Friday, October 15, 2004
No Nagging Zone
Yesterday my 4-year old son offered to help me put the groceries away and he grabbed a big bag of apples to put in the refrigerator. I gently reminded him,"Do not throw the apples around but be gentle with them or else you will bruise them." after an episode from the last shopping trip in which he was in fact being rather rough with the poor produce. My son very seriously said to me, "I don't need you to remind me of that Mommy. I remember what I did and I was not going to do it again." Ouch! I realized that I had not given him a chance to show his newfound respect for easy-to-bruise produce but instead in my zeal to keep him from making a mistake, I missed an opportunity for him to show me that he grown and changed. I was humbled and reminded to give others (husbands included) an opportunity to show what they can do before I offer pre-emptive correction.

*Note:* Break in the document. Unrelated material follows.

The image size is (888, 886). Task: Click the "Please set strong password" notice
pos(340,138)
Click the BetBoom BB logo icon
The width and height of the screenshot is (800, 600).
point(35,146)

Take-home tip: Be mindful of what you are correcting when dealing with others. Is it something that can correct itself? Can you let others make mistakes and correct them aferwards or do you always try to take control of outcomes of situations before you even know if your input is needed? You may save yourself some energy and foster growth in others by learning when to just "wait and see".
This small teachable moment echoes studies done by The Heritage Foundation that reveal that our children learn by being present with us as much as possible in a family setting. I would not trade these precious moments for anything else in this world.